**Assignment**
Among the lines below, keep only those from the one containing "Click Change Logo button" through the one containing "Given: Click the Add tag pill button", and reproduce them exactly.

○ ○ ○ ○

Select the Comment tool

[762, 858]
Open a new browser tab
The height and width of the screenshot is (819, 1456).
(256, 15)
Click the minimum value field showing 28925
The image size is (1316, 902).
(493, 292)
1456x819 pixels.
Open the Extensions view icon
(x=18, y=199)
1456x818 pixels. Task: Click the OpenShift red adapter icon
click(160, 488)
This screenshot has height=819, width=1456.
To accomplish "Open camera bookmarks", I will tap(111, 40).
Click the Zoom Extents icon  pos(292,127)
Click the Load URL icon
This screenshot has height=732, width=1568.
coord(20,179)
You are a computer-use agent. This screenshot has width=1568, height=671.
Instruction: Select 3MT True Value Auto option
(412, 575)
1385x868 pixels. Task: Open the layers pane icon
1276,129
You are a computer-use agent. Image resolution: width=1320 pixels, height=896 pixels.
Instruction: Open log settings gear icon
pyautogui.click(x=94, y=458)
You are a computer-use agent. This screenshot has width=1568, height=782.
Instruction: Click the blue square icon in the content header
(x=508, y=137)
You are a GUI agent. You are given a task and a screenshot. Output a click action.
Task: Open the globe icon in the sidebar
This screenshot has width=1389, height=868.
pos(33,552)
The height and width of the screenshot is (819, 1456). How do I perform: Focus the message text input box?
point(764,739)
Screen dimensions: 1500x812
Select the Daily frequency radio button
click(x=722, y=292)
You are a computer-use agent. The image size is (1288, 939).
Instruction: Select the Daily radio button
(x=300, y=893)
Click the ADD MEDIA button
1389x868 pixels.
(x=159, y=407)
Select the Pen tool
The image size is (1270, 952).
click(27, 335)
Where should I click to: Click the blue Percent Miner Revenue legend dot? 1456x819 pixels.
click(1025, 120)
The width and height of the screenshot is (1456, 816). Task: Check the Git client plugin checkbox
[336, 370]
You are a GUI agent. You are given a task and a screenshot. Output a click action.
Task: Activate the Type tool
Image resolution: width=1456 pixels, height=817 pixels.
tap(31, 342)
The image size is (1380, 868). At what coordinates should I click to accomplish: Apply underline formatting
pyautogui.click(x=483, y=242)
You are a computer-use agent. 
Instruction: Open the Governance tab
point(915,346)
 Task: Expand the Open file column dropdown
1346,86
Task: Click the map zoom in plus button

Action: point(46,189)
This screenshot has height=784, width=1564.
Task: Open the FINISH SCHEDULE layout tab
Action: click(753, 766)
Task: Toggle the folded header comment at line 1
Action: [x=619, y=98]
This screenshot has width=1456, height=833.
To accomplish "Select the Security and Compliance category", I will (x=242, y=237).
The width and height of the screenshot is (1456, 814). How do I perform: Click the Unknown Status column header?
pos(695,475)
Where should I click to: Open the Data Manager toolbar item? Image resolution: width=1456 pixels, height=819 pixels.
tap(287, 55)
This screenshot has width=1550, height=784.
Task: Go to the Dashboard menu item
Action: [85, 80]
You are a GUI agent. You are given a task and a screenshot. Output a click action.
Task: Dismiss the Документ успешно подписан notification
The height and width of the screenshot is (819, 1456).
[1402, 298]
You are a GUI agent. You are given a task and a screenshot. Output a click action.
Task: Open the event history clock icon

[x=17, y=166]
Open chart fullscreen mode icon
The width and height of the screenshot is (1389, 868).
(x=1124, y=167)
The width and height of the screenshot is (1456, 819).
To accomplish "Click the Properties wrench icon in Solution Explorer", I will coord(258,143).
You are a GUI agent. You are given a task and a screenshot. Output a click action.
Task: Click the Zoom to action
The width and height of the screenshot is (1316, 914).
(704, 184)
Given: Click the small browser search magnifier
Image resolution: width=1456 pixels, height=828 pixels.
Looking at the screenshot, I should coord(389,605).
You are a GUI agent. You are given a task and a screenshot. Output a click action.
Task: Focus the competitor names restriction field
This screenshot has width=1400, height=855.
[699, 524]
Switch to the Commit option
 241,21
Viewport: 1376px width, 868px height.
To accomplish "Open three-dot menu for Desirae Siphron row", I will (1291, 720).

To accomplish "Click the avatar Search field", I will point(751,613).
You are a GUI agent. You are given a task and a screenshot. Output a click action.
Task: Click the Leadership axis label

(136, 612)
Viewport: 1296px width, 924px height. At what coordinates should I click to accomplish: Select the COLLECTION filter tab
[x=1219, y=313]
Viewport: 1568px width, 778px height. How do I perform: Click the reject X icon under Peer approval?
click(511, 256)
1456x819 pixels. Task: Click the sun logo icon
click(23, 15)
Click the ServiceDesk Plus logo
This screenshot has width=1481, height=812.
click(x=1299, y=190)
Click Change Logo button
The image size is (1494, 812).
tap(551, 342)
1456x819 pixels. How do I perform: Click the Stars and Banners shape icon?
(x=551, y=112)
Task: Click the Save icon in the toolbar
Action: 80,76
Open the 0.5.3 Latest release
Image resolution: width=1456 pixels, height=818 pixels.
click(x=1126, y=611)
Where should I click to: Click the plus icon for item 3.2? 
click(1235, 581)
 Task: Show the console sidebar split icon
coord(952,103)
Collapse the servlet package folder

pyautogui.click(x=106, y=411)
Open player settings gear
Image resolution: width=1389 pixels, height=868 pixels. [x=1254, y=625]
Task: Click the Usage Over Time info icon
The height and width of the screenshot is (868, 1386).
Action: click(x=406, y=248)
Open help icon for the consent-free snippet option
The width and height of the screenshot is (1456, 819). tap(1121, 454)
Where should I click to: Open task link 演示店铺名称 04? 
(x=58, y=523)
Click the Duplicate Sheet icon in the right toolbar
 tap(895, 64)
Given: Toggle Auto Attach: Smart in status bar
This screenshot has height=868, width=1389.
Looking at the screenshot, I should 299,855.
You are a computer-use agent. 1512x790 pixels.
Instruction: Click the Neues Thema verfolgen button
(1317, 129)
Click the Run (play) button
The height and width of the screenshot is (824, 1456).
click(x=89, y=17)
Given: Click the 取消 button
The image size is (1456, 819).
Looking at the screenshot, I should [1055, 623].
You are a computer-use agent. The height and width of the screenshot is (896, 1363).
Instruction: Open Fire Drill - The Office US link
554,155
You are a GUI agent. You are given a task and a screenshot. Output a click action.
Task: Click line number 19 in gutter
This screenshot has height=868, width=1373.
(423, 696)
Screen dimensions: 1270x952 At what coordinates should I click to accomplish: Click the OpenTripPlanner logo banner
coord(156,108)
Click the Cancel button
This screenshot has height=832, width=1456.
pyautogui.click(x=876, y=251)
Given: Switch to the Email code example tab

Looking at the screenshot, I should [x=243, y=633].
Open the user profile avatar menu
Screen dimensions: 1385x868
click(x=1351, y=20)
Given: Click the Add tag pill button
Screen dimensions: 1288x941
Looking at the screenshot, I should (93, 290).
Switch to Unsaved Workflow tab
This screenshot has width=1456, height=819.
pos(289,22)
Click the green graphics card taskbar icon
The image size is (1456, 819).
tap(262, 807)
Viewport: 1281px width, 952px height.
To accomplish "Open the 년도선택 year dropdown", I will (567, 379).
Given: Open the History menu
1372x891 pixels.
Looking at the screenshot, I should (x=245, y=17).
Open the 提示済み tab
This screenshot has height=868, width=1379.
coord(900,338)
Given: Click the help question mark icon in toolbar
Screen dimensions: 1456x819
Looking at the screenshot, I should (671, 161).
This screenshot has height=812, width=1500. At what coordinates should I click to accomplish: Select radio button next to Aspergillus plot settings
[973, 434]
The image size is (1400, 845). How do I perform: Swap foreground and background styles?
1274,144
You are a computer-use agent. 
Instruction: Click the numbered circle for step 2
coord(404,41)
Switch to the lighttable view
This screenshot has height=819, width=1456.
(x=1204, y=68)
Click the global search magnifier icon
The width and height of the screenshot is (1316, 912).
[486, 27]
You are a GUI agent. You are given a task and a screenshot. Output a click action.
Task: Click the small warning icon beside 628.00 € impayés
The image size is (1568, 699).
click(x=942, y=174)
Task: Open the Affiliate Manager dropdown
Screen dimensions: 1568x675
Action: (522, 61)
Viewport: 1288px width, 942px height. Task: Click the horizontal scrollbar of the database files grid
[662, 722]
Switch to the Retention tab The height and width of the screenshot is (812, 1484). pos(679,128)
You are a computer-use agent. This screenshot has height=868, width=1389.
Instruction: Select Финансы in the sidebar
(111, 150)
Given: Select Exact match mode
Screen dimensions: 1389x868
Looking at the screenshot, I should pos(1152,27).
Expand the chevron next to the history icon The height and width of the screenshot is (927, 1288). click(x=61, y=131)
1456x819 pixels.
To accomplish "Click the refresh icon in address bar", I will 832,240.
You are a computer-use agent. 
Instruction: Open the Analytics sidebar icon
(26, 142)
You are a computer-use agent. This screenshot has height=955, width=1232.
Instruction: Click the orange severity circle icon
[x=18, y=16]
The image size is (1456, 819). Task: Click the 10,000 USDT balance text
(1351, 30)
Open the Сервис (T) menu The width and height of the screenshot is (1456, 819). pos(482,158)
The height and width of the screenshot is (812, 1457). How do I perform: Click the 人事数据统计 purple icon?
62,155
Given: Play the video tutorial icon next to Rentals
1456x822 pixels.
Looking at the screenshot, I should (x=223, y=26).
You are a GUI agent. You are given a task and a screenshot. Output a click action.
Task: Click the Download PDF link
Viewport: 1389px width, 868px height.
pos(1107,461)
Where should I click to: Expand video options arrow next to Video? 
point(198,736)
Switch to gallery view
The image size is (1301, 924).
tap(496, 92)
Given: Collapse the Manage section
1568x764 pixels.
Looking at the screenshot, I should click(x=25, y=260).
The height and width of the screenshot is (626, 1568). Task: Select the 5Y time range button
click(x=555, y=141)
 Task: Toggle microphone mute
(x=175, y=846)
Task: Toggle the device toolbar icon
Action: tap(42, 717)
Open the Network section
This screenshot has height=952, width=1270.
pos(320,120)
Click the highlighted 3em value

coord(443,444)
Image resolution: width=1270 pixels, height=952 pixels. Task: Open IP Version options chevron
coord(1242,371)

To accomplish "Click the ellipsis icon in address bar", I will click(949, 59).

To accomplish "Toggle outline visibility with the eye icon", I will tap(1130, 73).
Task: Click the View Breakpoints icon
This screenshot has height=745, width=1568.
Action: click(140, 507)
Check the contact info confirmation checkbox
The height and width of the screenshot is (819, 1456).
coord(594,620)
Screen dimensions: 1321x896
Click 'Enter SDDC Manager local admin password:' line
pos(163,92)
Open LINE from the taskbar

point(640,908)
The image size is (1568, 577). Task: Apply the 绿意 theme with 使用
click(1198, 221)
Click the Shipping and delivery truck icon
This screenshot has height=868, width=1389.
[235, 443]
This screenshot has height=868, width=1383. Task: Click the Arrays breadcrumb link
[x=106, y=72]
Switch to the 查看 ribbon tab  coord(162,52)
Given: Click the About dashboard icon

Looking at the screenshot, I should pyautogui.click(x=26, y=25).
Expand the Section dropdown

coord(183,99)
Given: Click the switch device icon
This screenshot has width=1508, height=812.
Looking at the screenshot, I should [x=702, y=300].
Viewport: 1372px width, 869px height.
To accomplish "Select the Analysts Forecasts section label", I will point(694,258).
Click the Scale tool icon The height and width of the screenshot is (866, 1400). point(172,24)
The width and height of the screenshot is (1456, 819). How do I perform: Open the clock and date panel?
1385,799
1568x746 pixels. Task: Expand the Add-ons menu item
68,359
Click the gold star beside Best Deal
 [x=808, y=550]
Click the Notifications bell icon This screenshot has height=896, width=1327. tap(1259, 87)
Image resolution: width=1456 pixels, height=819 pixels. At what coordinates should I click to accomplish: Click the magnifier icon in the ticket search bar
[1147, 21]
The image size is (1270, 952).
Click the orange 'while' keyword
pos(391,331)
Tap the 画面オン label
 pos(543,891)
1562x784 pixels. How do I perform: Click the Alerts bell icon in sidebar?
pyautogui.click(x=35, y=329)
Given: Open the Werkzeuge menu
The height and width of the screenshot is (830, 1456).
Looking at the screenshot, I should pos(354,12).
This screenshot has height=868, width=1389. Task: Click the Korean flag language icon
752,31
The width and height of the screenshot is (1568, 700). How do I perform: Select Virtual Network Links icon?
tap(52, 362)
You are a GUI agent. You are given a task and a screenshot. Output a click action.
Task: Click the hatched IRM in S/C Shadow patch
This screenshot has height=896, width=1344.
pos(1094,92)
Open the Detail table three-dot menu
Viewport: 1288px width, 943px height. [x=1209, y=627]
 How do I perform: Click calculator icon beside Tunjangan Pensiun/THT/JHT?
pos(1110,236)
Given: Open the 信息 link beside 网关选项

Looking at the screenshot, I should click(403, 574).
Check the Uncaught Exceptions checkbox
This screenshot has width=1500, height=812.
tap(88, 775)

○ ○ ○ ○

**Response for this exercise**
Click Change Logo button
The image size is (1494, 812).
tap(551, 342)
1456x819 pixels. How do I perform: Click the Stars and Banners shape icon?
(x=551, y=112)
Task: Click the Save icon in the toolbar
Action: 80,76
Open the 0.5.3 Latest release
Image resolution: width=1456 pixels, height=818 pixels.
click(x=1126, y=611)
Where should I click to: Click the plus icon for item 3.2? 
click(1235, 581)
 Task: Show the console sidebar split icon
coord(952,103)
Collapse the servlet package folder

pyautogui.click(x=106, y=411)
Open player settings gear
Image resolution: width=1389 pixels, height=868 pixels. [x=1254, y=625]
Task: Click the Usage Over Time info icon
The height and width of the screenshot is (868, 1386).
Action: click(x=406, y=248)
Open help icon for the consent-free snippet option
The width and height of the screenshot is (1456, 819). tap(1121, 454)
Where should I click to: Open task link 演示店铺名称 04? 
(x=58, y=523)
Click the Duplicate Sheet icon in the right toolbar
 tap(895, 64)
Given: Toggle Auto Attach: Smart in status bar
This screenshot has height=868, width=1389.
Looking at the screenshot, I should 299,855.
You are a computer-use agent. 1512x790 pixels.
Instruction: Click the Neues Thema verfolgen button
(1317, 129)
Click the Run (play) button
The height and width of the screenshot is (824, 1456).
click(x=89, y=17)
Given: Click the 取消 button
The image size is (1456, 819).
Looking at the screenshot, I should [1055, 623].
You are a computer-use agent. The height and width of the screenshot is (896, 1363).
Instruction: Open Fire Drill - The Office US link
554,155
You are a GUI agent. You are given a task and a screenshot. Output a click action.
Task: Click line number 19 in gutter
This screenshot has height=868, width=1373.
(423, 696)
Screen dimensions: 1270x952 At what coordinates should I click to accomplish: Click the OpenTripPlanner logo banner
coord(156,108)
Click the Cancel button
This screenshot has height=832, width=1456.
pyautogui.click(x=876, y=251)
Given: Switch to the Email code example tab

Looking at the screenshot, I should [x=243, y=633].
Open the user profile avatar menu
Screen dimensions: 1385x868
click(x=1351, y=20)
Given: Click the Add tag pill button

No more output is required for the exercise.